# writing a scripting language parser in C++

## Recommended Posts

jwezorek    2663
I'm about to write a parser for a scripting language in C++ and was wondering which Boost libraries I can leverage to do this. I know about Boost::Spirit but, honestly, I feel like it's going to take me longer to understand it enough to use it effectively than it is for me to just write a recursive descent parser. If someone would like to talk me out of that belief I'm open to changing my mind. I was wondering what I can use to do tokenization, however. I'm looking at boost::tokenizer but all the example code I've seen is using it as a glorified string split() function. I need to actually tokenize i.e. end up with a vector of token objects that have an enum for the type of token and a possibly null string value. Can boost::tokenizer do this?

##### Share on other sites
AAA    196
One word: ANTLR

http://www.antlr.org/

##### Share on other sites
ApochPiQ    23064
ANTLR strongly seconded. Parser generators are some of the most well-understood and refined pieces of software that exist today. Rolling a parser by hand anymore is a serious waste of effort, especially for nontrivial grammars.

If you are even passingly familiar with EBNF notation, you can specify the grammar with ease, and then having a parser generator create the code for you is a snap. If you're not familiar with the notation, it's easy to pick up, and learning how to specify grammars isn't very hard.

boost::spirit is a remarkable library, but it just doesn't match up to a good lexer/parser generator. The only reason I would accept for choosing spirit over ANTLR/flex/yacc/bison/et. al. is if you need to heavily develop the grammar and don't want to spend all your time regenerating your parser code. Even then, once the grammar stabilizes a bit, transitioning to a more robust tool is strongly recommended. There quickly comes a point for nontrivial grammars where you start spending long compile times in spirit, at which point you might as well just swap to a full-fledged generator.

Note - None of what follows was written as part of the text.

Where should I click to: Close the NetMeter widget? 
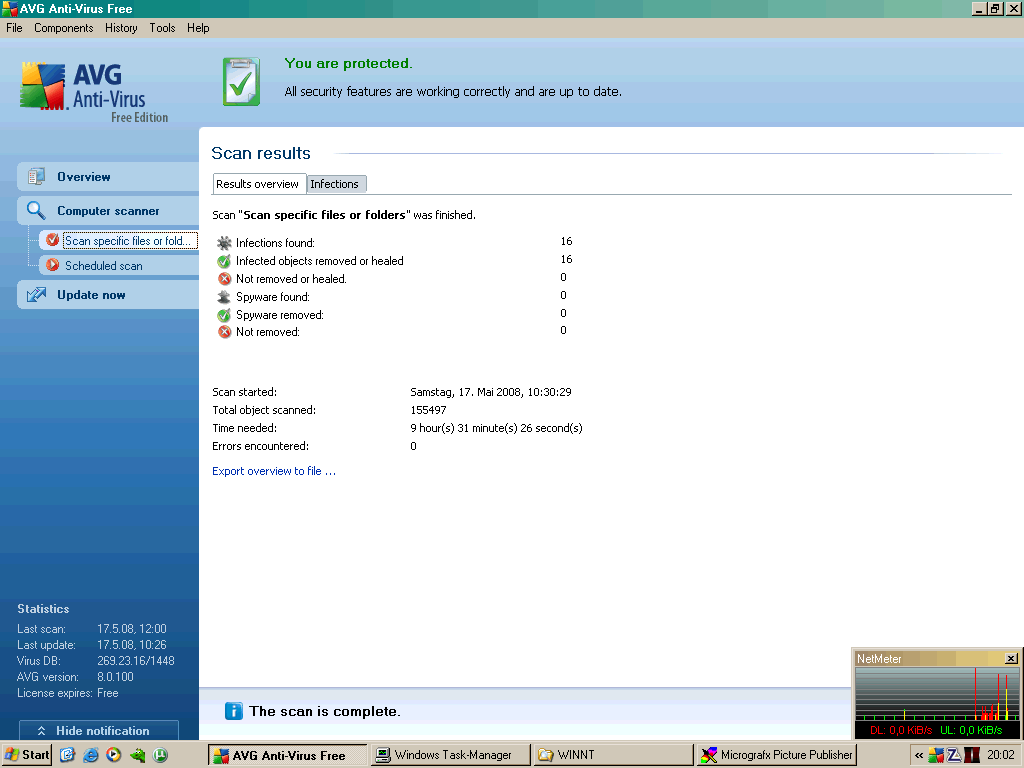point(1011,659)

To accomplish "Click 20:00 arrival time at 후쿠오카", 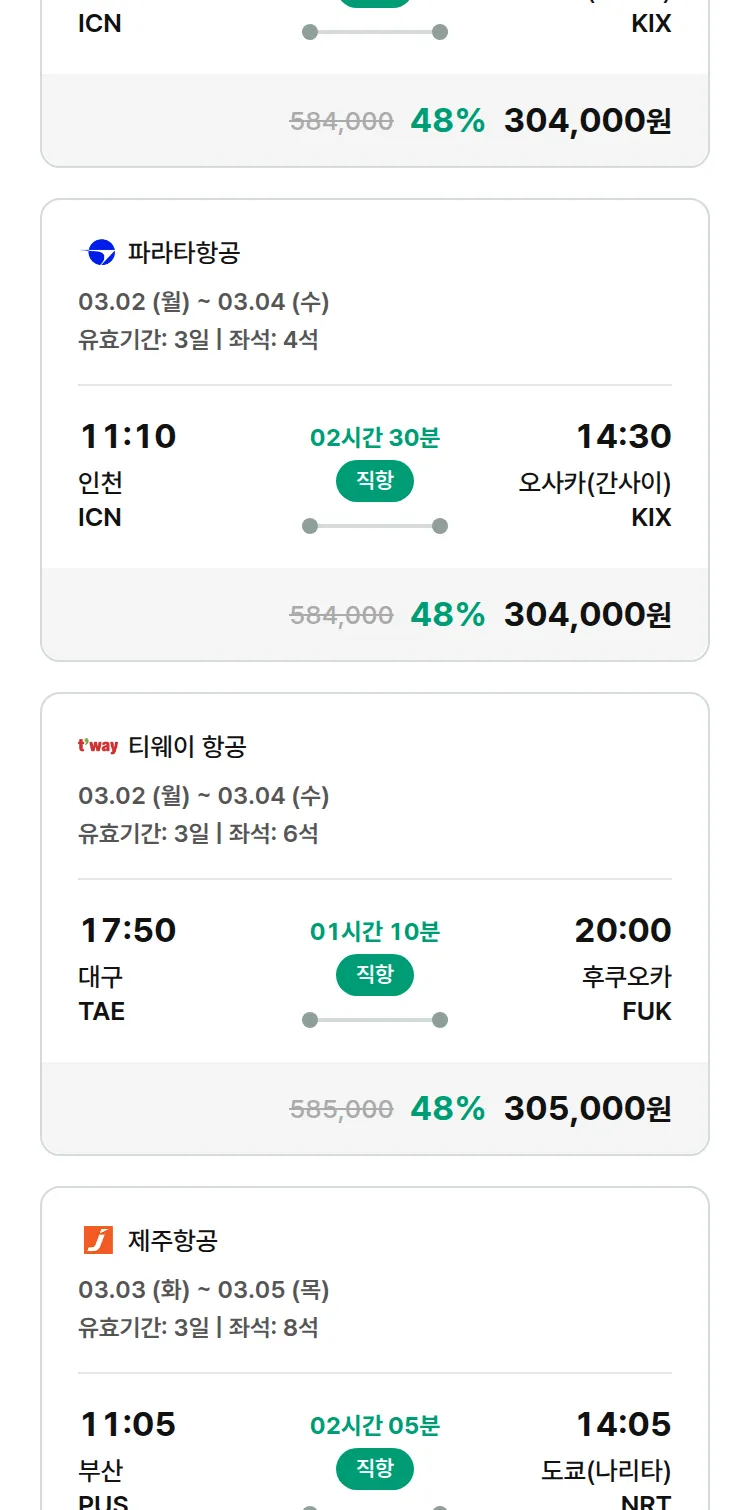I will [622, 930].
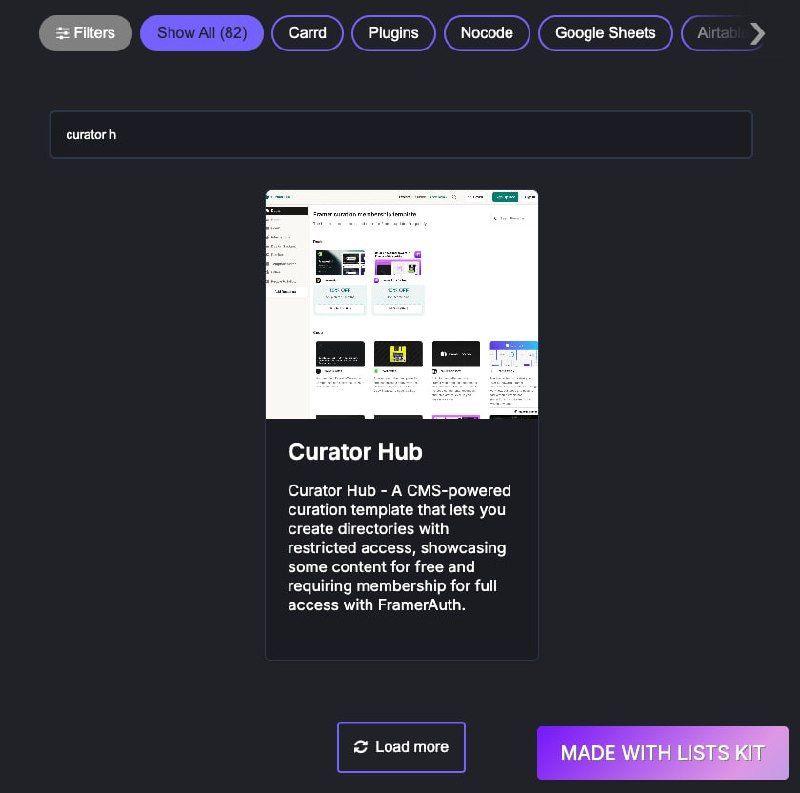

##### Share on other sites
Telastyn    3777
Quote:
 If you are even passingly familiar with EBNF notation, you can specify the grammar with ease, and then having a parser generator create the code for you is a snap.

I must be cursed or something, but I never found this to be the case. I've never once gotten a parser generator to do anything, even just pasting the example into the tool. It's not as though there's a huge userbase either, and the tutorials are pretty much 'paste this code in, and it works!', which is of course useless when it doesn't work.

Not that you shouldn't use a parser generator, but they're not a snap to use in my (perhaps accursed) experience.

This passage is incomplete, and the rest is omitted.